(Data extracted from a collection)
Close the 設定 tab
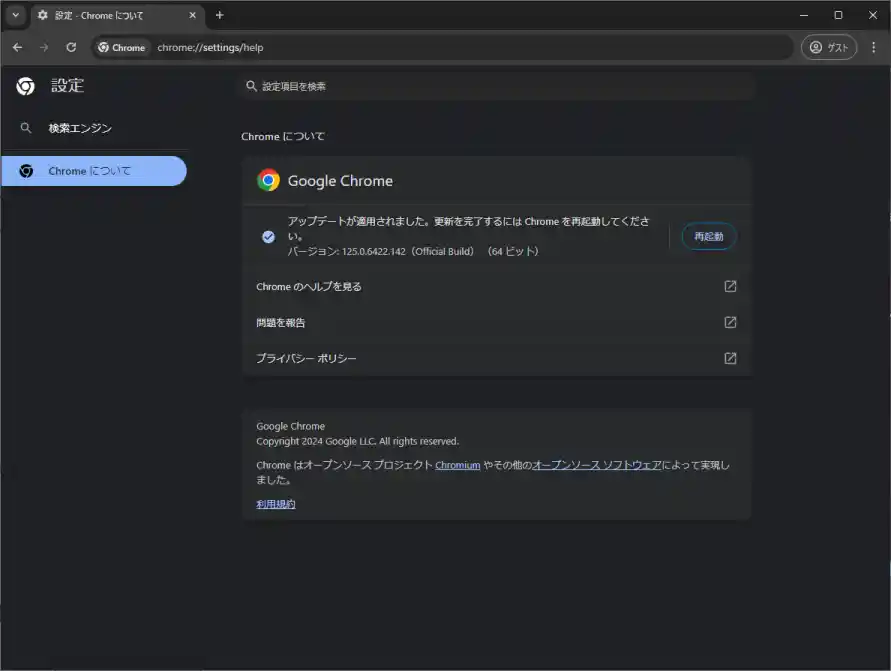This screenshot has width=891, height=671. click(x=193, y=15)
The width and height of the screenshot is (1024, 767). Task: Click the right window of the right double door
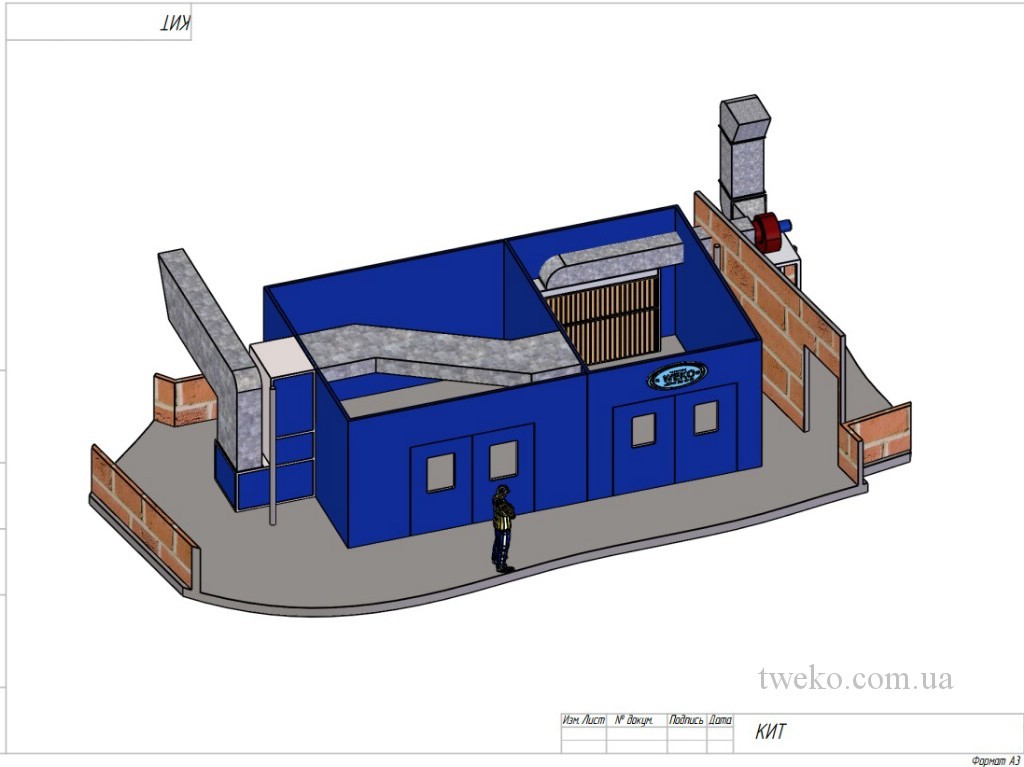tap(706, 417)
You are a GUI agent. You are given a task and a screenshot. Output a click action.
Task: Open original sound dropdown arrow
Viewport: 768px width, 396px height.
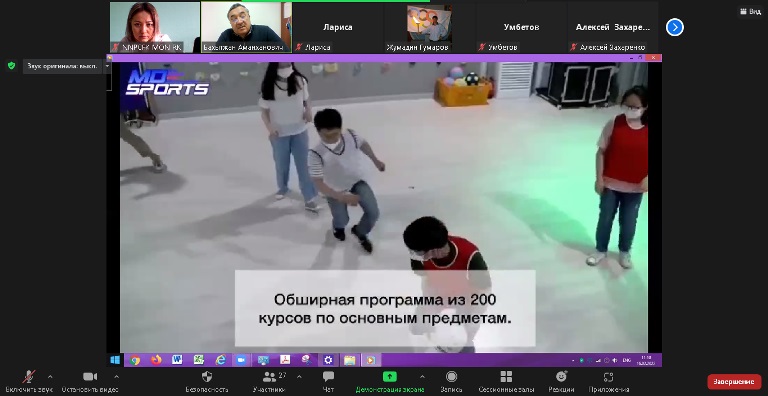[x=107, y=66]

### What you should do
Leave out the pictures, then copy all the remaining text in the records exactly.

### Your solution
Close the 設定 tab
This screenshot has width=891, height=671. click(x=193, y=15)
The width and height of the screenshot is (1024, 767). Task: Click the right window of the right double door
tap(706, 417)
You are a GUI agent. You are given a task and a screenshot. Output a click action.
Task: Open original sound dropdown arrow
Viewport: 768px width, 396px height.
[x=107, y=66]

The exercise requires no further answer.